A Life in the News Business and American Journalism Now will be the topic of a presentation by National Public Radio (NPR) host and Bloomington native Tom Ashbrook on Friday, June 24, at 9:30 a.m. at Illinois State University’s Alumni Center, 1101 N. Main in Normal. The event is free and open to the public but advance reservations are requested. Call (309) 438-2160 by June 22 to reserve seats.

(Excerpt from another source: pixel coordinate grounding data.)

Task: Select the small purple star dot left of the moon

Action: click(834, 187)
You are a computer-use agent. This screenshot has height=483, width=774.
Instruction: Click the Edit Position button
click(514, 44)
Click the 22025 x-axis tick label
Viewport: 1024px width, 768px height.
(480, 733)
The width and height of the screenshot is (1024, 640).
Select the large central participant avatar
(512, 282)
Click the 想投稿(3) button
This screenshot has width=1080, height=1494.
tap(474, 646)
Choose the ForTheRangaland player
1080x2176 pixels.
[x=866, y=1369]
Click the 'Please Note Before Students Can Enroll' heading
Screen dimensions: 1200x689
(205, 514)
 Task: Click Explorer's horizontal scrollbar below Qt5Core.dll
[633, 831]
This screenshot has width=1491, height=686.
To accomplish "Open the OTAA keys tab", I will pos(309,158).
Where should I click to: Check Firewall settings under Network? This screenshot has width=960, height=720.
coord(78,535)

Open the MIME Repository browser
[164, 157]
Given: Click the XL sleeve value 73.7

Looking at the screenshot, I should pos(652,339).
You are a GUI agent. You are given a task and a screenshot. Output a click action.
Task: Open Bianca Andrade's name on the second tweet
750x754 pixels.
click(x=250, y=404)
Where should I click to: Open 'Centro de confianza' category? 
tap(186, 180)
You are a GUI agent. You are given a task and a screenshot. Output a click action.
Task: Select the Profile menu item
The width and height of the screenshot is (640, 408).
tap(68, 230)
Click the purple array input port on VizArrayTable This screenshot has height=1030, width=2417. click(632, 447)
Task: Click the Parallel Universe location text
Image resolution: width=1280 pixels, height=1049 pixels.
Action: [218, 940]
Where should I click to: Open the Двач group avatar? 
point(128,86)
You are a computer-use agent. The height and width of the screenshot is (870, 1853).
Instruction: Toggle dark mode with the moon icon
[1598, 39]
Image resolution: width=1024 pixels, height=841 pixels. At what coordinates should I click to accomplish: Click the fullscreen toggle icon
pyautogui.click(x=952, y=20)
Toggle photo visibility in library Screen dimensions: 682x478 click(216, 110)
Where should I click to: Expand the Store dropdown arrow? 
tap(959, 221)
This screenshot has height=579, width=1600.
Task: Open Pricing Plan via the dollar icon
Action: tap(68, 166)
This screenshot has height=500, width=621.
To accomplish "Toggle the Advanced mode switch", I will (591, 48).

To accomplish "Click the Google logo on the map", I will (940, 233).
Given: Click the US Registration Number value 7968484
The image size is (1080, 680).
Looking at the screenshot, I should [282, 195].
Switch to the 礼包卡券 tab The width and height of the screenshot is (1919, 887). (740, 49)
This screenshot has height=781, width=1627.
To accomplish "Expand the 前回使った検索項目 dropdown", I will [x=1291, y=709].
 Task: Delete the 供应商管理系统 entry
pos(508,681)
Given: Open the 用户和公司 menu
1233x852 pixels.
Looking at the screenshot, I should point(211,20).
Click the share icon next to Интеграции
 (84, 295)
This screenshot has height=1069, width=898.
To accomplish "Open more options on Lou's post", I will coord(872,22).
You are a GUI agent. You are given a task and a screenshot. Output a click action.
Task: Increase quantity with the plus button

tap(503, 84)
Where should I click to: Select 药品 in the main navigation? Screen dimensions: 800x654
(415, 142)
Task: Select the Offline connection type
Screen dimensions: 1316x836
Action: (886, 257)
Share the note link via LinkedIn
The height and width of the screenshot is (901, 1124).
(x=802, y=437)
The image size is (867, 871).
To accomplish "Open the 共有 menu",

Ashbrook, host of NPR’s On Point, will share his stories and insights of the evolving American press. He spent a decade as a foreign correspondent in India, Hong Kong, and Tokyo. His first newspaper job was at the South China Morning Post. During the late 1980s, Ashbrook became a correspondent for The Boston Globe covering the refugee exodus from Vietnam, the post-Mao opening of China and turmoil and shifting cultural and economic trends in the United States and around the world. He served as deputy managing editor of The Globe and directed coverage of the first Gulf War and the end of the Cold War. He received the Livingston Prize for National Reporting and was a 1996 fellow at Harvard’s Nieman Foundation. He is the author of The Leap: A Memoir of Love and Madness in the Internet Gold Rush.
Ashbrook’s presentation is the first annual Charles W. Bolen Memorial Lecture sponsored by Senior Professionals of Illinois State University.